**Текст документа**
Таковы последние строки стихотворения Бродского, — отголосок пушкинских из стихотворения «Эхо» (1831):

    Ты внемлешь грохоту громов,
И гласу бури и валов,
И крику сельских пастухов —
          И шлешь ответ,
Тебе ж нет отзыва… Таков
          И ты, поэт!
(III; 214)

Бродский подхватывает близкий себе пушкинский мотив неуслышанности, затерянности поэта в мире.

Образ эха — инвариантный образ поэзии и эссеистики Бродского[588]. Серые цинковые волны Бродского, ассоциативно связанные со смертью (цинковый гроб), возможно, также восходят к Пушкину, но не к поэтическим сочинениям, а к «Капитанской дочке» (Бродский, как известно, был чрезвычайно внимательным и благодарным читателем Пушкина-прозаика)[589]. В «Капитанской дочке» встречается описание реки Яик, предшествующее приезду Гринева в Белогорскую крепость, пугачевщине и началу злоключений героя: «Река еще не замерзла, и ее свинцовые волны грустно чернели в однообразных берегах, покрытых белым снегом. За ними простирались киргизские степи. Я погрузился в размышления, большею частию печальные» (VI, 274). И стихотворение Бродского, и этот фрагмент «Капитанской дочки» сближает мотив однообразно-плоского пространства. Одновременно это стихотворение из цикла «Часть речи» — реплика в диалоге с Ходасевичем. Его первая строка полемически повторяет первую строку ходасевичевского стихотворения «Я родился в Москве. Я дыма…» (в редакции 1923 г.); начальные строки обоих стихотворений сближает не только совпадение лексики и сходство грамматических конструкций, но и enjambement. Ходасевич, по этническому происхождению полуполяк-полуеврей, упоминает о рождении в исконной русской столице Москве как о событии, дающем право считать и чувствовать себя русским поэтом. Бродский же подчеркивает свое родство с самым европейским городом России. Интересно, что, как и «Я родился и вырос в балтийских болотах, подле…», стихотворение Ходасевича завершается символичным напоминанием о Пушкине:

Вам нужен прах отчизны грубый,
А я где б ни был — шепчут мне
Арапские святые губы
О небывалой стороне.
(С. 295)

И Ходасевич, и Бродский обращаются к Пушкину. Но трезво-скептичный лирический герой Бродского, в отличие от героя Ходасевича, чужд надежд «о небывалой стороне»: все в мире удручающе похоже. В мире зримых вещей властвует закон эха.

Голос-волос Бродского ассоциируется с нитью Парки и с преемственностью, с единой тканью поэзии. Этот мотив перекликается с «Памятником» (1928) Ходасевича, которого, особенно на фоне традиции, восходящей к Горацию — Державину — Пушкину, отличает скромное сознание собственного места в поэзии:

Во мне конец, во мне начало.
Мной совершенное так мало!
(С. 254)

**Фрагменты записей**

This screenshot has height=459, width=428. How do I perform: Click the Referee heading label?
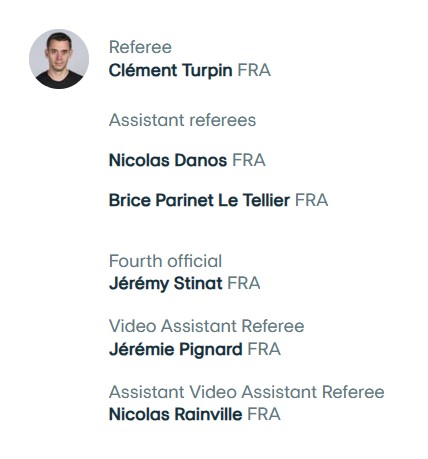tap(140, 47)
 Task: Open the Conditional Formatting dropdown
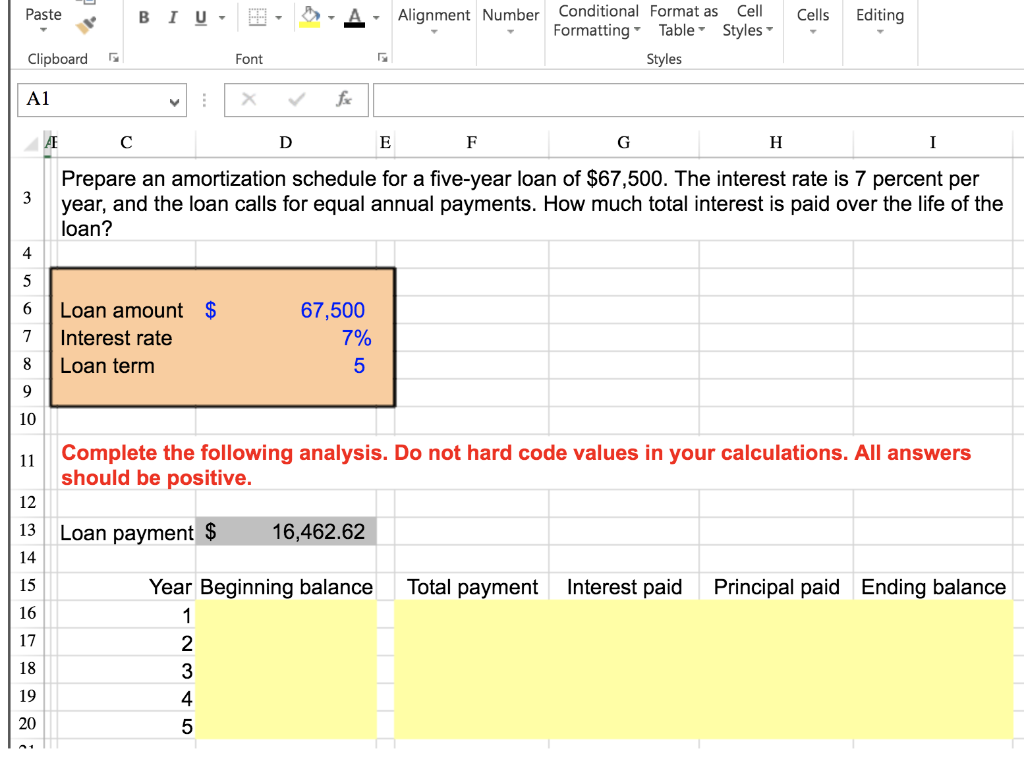[x=597, y=22]
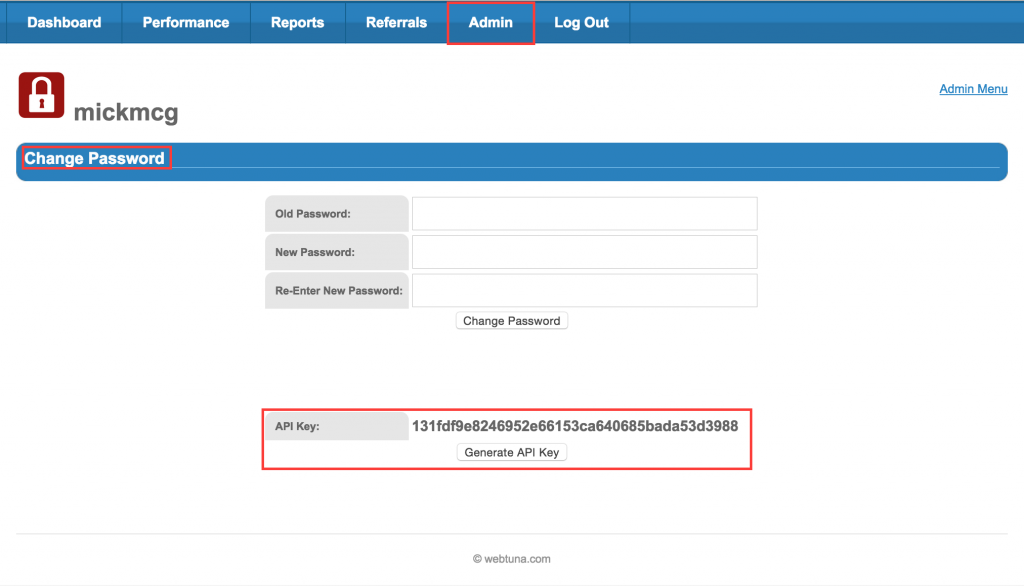Click the Old Password label

(x=313, y=214)
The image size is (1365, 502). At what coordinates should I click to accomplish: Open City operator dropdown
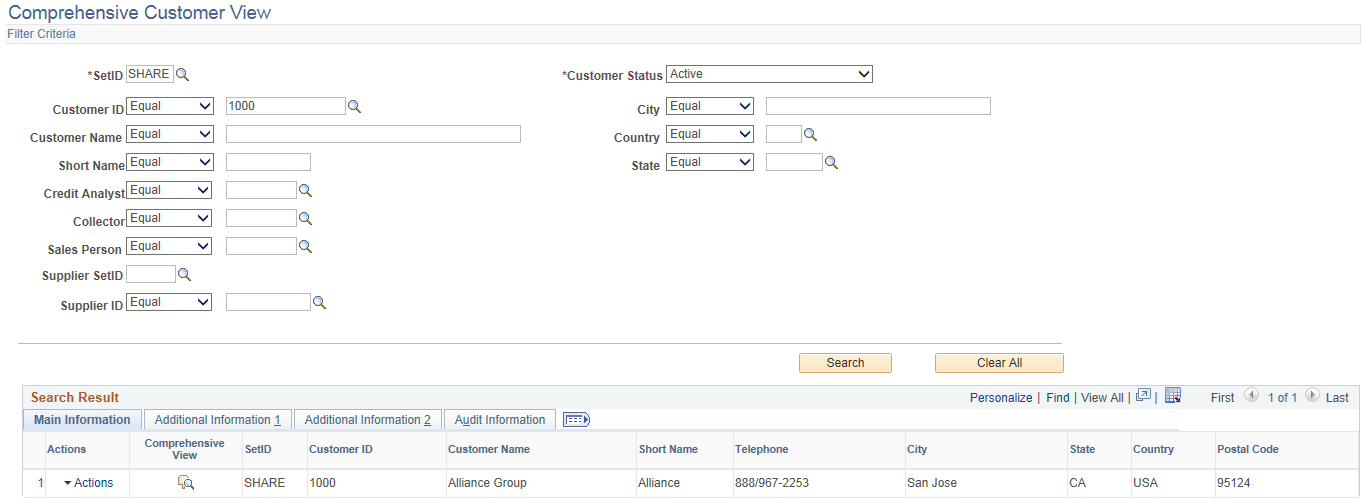[x=710, y=106]
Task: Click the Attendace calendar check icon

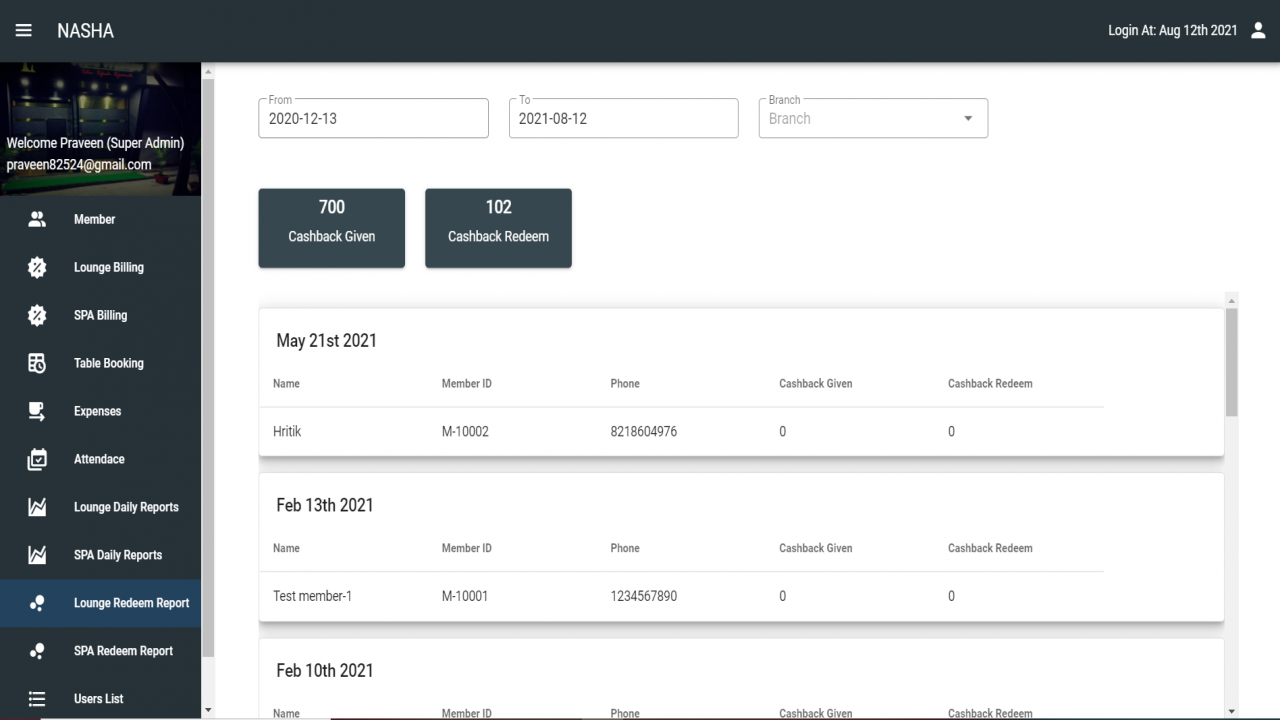Action: tap(37, 459)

**Письменные задания**
(a) Ответьте по тексту о Бродскому на вопросы:
(i) В каком году написано стихотворение Пушкина «Эхо»?
(ii) Какая река описана в «Капитанской дочке»?
(iii) Каким годом датирован «Памятник» Ходасевича?
(b) Перепишите из текста о Бродском всё, начиная со слов «Таковы последние строки» и ниже вплоть до слов «поэта в мире.».
Опирайтесь только на текст о Бродском.

**Результаты выполнения**
(a)
(i) В 1831 году.
(ii) Река Яик.
(iii) 1928 годом.

(b)
Таковы последние строки стихотворения Бродского, — отголосок пушкинских из стихотворения «Эхо» (1831):

    Ты внемлешь грохоту громов,
И гласу бури и валов,
И крику сельских пастухов —
          И шлешь ответ,
Тебе ж нет отзыва… Таков
          И ты, поэт!
(III; 214)

Бродский подхватывает близкий себе пушкинский мотив неуслышанности, затерянности поэта в мире.